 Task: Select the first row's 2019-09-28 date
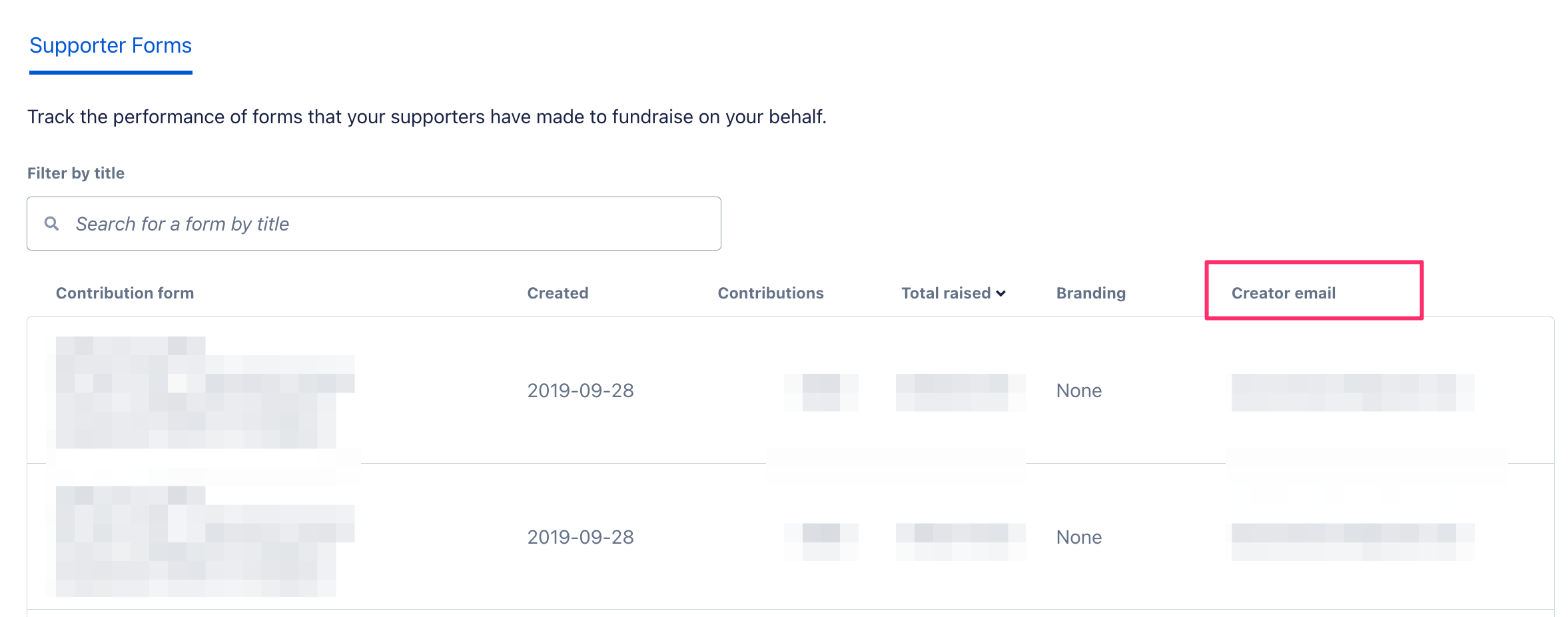click(x=580, y=390)
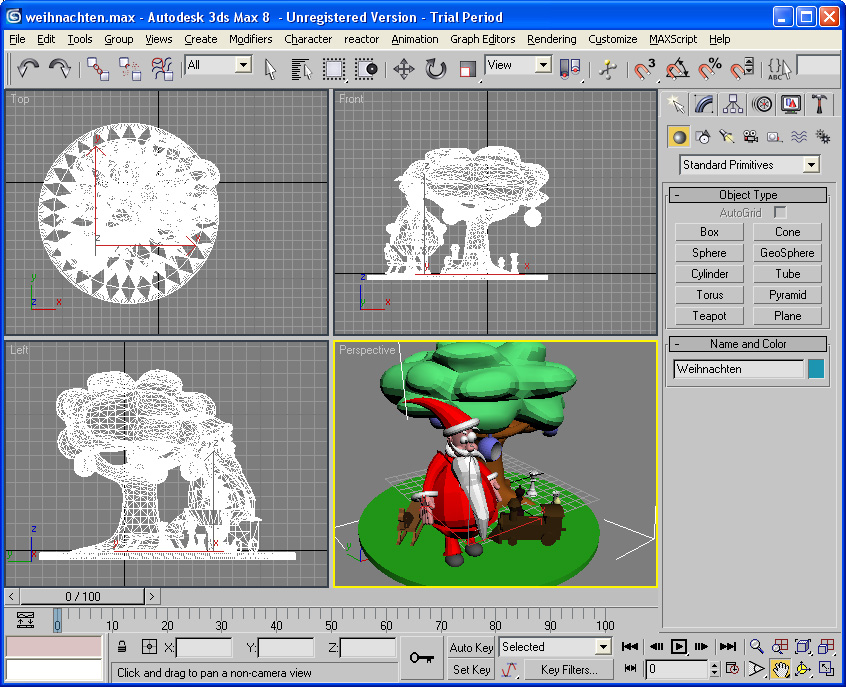Open the selection filter All dropdown
The width and height of the screenshot is (846, 687).
pyautogui.click(x=243, y=65)
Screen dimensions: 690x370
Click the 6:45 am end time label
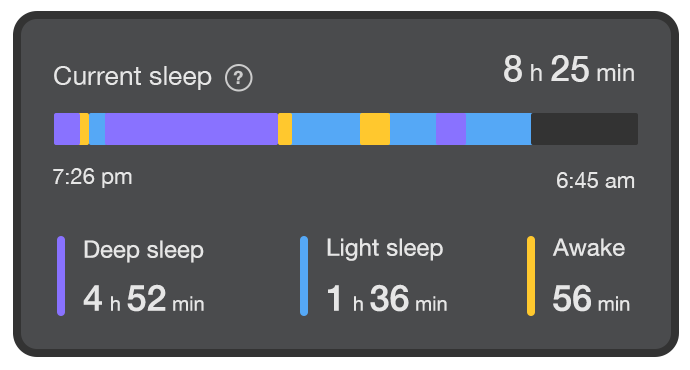click(x=595, y=180)
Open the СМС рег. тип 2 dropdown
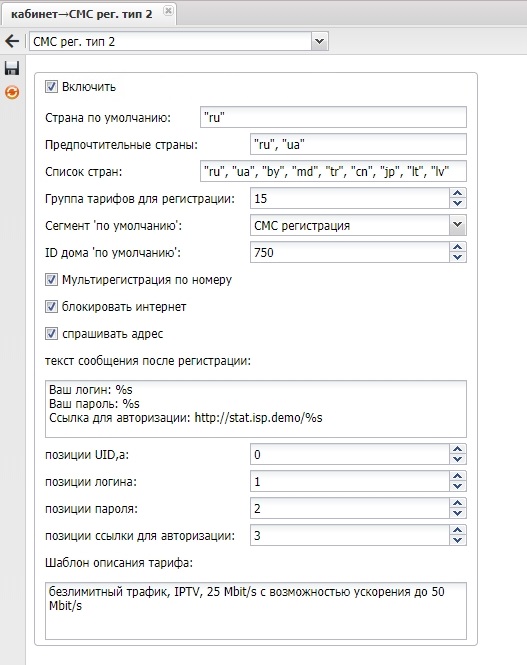This screenshot has width=527, height=665. tap(320, 42)
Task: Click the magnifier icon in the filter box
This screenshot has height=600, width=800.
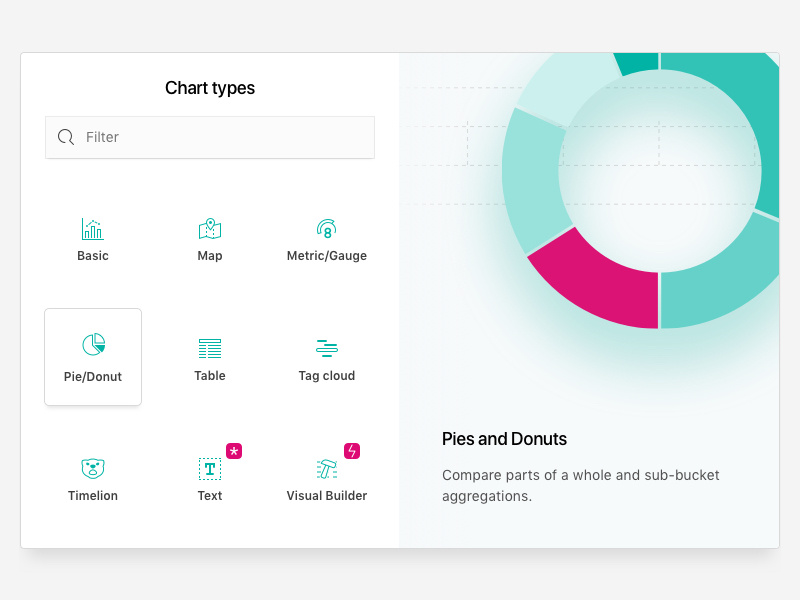Action: (x=66, y=137)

....

● What the task requires
Give back, exactly and with nothing added, the lines from the line with "Open the СМС рег. тип 2 dropdown" through the final line of the data, both included; leave pictures out.

● The answer
Open the СМС рег. тип 2 dropdown
This screenshot has width=527, height=665. tap(320, 42)
Task: Click the magnifier icon in the filter box
This screenshot has height=600, width=800.
Action: (x=66, y=137)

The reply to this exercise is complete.